After a 3-month run-in period to determine the presence or absence of subclinical AF, patients were randomized in a single-blind fashion to have the CAOP feature of their devices switched on or kept off. Patients were followed every 3 months. Independent adjudicators read all device-stored electrograms longer than 6 minutes.

Over 2.5 years of follow-up, there were no significant differences between the CAOP-on or -off groups in time to atrial tachyarrhythmia or to a composite clinical end point of stroke, myocardial infarction, cardiovascular death, systemic embolism, or heart-failure hospitalization, he said.

A subgroup analysis showed that atrial lead position, atrioventricular node disease with or without sinus node disease, sinus node disease alone, or history of heart failure were not significant predictors of treatment effect by randomization. However, patients who spent less than the median time in ventricular pacing at 6 months (59%) had significantly more of the primary outcome events, compared with patients who spent more than 59% of the time in ventricular pacing, he reported.

In all, 11.4% of patients assigned to CAOP on at study entry were crossed over to CAOP off, compared with only 1.0% of patients in the off group who were crossed over to continuous atrial overdrive pacing, a significant difference.

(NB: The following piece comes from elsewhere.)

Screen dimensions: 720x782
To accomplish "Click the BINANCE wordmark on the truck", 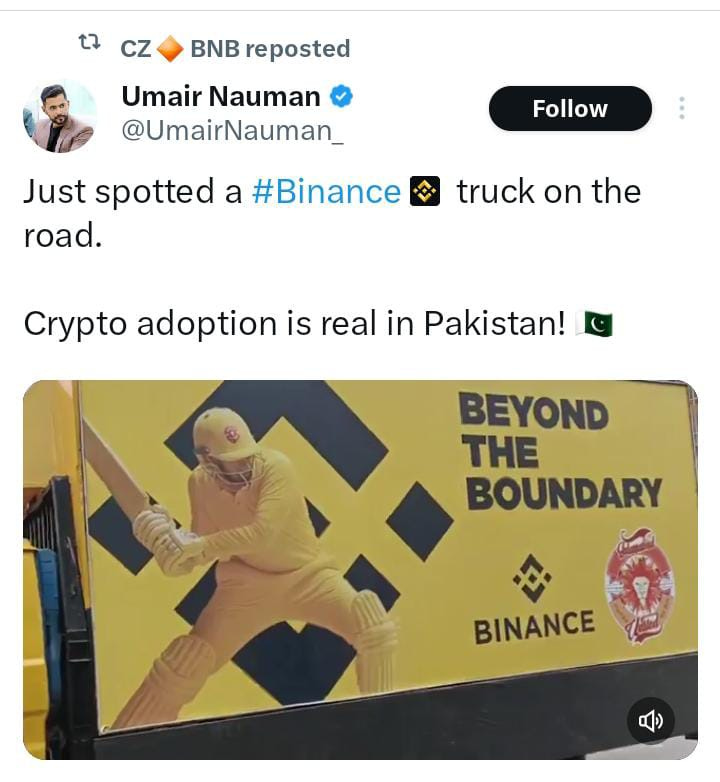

One or more false-positive AF detections occurred in 23% of patients with continuous pacing, compared with 7.7% of those with it turned off, for a significant relative risk of 2.99.

Dr. Richard I. Fogel

Pacemaker generator replacement was required in 4.4% of patients with CAOP on, compared with 2.5% of those with it off (relative risk, 1.70; P = .02). This result was expected, Dr. Hohnloser said, because of the extra workload on the pacemakers in continuous overdrive.

The results confirm that patients not already in atrial fibrillation do not appear to benefit from CAOP, but the study did not address whether the strategy benefits patients who already have AF, commented Dr. Richard I. Fogel from the St. Vincent Medical Group, Indianapolis, in an interview.

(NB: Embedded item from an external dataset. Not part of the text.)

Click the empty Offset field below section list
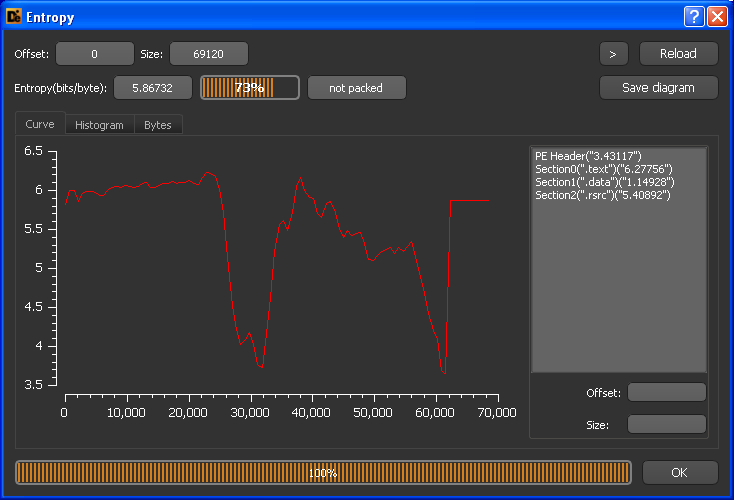Image resolution: width=734 pixels, height=500 pixels. tap(666, 392)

"The question didn’t address whether it decreases the atrial fibrillation burden. But I think it’s very clear that if you don’t have atrial fibrillation and you have had it, you shouldn’t use this algorithm. Although you have to wonder whether there aren’t some subsets of patients who might benefit," he said. Dr. Fogel moderated the late-breaking abstracts session but was not involved in the study.

The ASSERT trial was funded by St. Jude Medical. Dr. Hohnloser disclosed serving as a consultant, member of the steering committee, and speakers bureau member for St. Jude Medical and other companies. Dr. Fogel disclosed that he has received grants for clinical research and grants for educational activities from St. Jude Medical, Medtronic, and Guidant and owns stock in Medtronic and Guidant.